Bidding efficiently in Simultaneous Ascending Auctions with budget and eligibility constraints using Simultaneous Move Monte Carlo Tree Search
Alexandre Pacaud, Aurelien Bechler, Marceau Coupechoux
TL;DR
This work tackles efficient bidding in Simultaneous Ascending Auctions under complete information (SAA-c), where four intertwined strategic challenges—exposure, own price effect, budget constraints, and eligibility management—govern outcomes. It introduces SMS^α, a Simultaneous Move Monte Carlo Tree Search algorithm with a novel closing-price prediction method and a risk-averse reward that lets bidders trade off expected profit and risk. The method jointly handles all four strategic issues, employing a convergent closing-price predictor, a capped action-space search, and transposition tables to scale to realistic instances, and it substantially outperforms state-of-the-art bidders in extensive experiments. The results suggest that SMS^α achieves higher expected utility with lower exposure and more efficient allocation, offering a strong benchmark for complete-information spectrum auctions and a foundation for future work on incomplete-information extensions and mechanism design analysis.
Abstract
For decades, Simultaneous Ascending Auction (SAA) has been the most popular mechanism used for spectrum auctions. It has recently been employed by many countries for the allocation of 5G licences. Although SAA presents relatively simple rules, it induces a complex strategic game for which the optimal bidding strategy is unknown.

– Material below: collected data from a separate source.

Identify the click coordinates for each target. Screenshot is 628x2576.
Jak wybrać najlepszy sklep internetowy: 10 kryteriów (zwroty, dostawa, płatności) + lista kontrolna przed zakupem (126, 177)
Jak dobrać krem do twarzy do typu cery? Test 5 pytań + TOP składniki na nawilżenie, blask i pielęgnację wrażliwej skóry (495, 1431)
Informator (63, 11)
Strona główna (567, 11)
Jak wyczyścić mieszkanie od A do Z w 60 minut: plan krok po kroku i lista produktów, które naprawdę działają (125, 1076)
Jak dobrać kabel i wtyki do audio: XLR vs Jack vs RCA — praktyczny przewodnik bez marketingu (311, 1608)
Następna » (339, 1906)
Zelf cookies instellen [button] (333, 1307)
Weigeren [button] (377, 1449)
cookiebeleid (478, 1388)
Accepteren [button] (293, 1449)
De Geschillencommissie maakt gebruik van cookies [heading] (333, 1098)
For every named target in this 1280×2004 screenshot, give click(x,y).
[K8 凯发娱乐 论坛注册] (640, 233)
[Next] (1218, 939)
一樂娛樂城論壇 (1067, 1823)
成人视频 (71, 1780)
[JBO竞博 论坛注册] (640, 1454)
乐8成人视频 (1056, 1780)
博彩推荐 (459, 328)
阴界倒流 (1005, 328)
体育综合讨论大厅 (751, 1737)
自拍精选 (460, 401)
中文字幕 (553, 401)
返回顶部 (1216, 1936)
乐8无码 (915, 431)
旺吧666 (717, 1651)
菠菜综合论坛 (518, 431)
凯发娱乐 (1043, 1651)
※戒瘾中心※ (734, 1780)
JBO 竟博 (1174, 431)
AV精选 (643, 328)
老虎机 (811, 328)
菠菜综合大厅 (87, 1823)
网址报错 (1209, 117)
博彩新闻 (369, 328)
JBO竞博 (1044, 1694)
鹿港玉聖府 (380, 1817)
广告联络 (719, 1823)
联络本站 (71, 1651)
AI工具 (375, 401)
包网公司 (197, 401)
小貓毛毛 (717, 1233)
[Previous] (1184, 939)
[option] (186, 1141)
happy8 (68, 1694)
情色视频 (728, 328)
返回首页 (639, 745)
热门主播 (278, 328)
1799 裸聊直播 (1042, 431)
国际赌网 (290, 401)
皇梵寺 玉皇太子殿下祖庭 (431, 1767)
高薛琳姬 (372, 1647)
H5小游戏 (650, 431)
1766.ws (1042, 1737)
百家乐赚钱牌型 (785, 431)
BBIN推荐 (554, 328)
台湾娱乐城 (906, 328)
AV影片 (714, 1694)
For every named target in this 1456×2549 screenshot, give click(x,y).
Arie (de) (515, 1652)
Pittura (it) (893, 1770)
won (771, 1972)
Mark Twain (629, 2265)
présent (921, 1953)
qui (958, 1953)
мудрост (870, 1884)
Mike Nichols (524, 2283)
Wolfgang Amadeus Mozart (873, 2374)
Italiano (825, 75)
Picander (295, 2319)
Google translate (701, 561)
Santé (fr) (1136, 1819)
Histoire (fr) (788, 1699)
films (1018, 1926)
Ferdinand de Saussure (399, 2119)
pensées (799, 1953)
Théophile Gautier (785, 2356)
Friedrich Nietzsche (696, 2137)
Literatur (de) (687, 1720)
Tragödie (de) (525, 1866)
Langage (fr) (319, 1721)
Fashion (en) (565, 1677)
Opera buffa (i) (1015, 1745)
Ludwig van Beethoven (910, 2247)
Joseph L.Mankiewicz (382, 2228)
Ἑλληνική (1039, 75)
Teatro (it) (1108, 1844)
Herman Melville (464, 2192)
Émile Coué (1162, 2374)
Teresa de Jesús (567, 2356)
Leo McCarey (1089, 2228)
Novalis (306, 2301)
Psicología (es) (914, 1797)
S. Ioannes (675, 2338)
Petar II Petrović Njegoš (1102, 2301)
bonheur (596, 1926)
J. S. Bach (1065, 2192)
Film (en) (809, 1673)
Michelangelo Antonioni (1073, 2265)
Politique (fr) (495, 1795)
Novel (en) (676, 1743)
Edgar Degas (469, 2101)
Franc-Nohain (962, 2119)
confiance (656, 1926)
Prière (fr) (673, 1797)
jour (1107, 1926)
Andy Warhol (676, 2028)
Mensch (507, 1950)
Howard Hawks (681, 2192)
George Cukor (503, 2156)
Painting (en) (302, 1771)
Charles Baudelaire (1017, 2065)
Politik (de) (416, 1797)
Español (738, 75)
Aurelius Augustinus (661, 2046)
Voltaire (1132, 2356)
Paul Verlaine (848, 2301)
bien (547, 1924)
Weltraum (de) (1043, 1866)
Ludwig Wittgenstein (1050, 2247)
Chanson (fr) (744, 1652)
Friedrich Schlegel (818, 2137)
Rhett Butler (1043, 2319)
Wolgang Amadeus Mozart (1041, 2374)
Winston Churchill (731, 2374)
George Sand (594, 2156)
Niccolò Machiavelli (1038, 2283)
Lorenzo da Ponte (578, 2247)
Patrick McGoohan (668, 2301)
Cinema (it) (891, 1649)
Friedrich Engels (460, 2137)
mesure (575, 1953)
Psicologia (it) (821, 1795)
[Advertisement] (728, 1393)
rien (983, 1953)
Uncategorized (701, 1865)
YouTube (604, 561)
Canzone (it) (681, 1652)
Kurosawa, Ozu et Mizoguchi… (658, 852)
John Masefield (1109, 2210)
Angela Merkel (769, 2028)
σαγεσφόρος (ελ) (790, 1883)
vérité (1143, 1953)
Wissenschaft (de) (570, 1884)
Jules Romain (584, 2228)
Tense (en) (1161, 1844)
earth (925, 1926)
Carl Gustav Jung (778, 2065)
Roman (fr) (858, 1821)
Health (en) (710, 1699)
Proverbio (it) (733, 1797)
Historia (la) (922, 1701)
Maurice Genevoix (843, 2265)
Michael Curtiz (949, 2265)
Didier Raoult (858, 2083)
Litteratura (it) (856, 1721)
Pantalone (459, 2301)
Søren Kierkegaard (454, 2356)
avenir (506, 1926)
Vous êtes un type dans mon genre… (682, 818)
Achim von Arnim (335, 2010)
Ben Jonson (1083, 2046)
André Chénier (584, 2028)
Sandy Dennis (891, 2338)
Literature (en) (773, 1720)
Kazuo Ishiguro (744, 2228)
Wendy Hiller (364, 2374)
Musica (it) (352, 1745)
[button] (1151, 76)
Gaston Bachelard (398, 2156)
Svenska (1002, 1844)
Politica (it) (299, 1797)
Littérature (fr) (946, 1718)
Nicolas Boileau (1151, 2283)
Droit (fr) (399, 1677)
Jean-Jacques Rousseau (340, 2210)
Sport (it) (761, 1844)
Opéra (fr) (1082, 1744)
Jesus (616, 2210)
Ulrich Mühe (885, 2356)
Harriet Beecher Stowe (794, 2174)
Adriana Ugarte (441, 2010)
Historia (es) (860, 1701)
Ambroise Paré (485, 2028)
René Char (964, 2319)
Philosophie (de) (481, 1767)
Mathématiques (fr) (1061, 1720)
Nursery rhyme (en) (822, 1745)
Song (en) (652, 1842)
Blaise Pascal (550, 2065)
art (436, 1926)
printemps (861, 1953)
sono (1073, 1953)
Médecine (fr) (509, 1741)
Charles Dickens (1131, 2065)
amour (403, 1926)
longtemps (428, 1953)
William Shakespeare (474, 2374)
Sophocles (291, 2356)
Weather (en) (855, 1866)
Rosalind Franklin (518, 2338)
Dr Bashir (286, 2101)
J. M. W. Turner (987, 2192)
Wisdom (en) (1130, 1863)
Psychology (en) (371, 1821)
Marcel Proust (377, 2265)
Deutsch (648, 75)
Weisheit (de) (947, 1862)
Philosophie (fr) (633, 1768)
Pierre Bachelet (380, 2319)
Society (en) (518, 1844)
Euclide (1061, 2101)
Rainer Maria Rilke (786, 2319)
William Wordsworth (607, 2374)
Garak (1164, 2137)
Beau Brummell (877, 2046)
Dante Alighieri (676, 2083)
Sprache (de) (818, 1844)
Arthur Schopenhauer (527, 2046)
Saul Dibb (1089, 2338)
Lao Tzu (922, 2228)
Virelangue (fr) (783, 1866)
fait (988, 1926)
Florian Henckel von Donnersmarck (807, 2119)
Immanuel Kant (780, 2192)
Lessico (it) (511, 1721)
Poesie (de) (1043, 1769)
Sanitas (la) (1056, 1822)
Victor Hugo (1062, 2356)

Considering the fact that sometimes billions of euros are at stake in an SAA, establishing an efficient bidding strategy is crucial. In this work, we model the auction as a $n$-player simultaneous move game with complete information and propose the first efficient bidding algorithm that tackles simultaneously its four main strategic issues: the $\textit{exposure problem}$, the $\textit{own price effect}$, $\textit{budget constraints}$ and the $\textit{eligibility management problem}$. Our solution, called $SMS^α$, is based on Simultaneous Move Monte Carlo Tree Search (SM-MCTS) and relies on a new method for the prediction of closing prices. By introducing a new reward function in $SMS^α$, we give the possibility to bidders to define their own level of risk-aversion. Through extensive numerical experiments on instances of realistic size, we show that $SMS^α$ largely outperforms state-of-the-art algorithms, notably by achieving higher expected utility while taking less risks.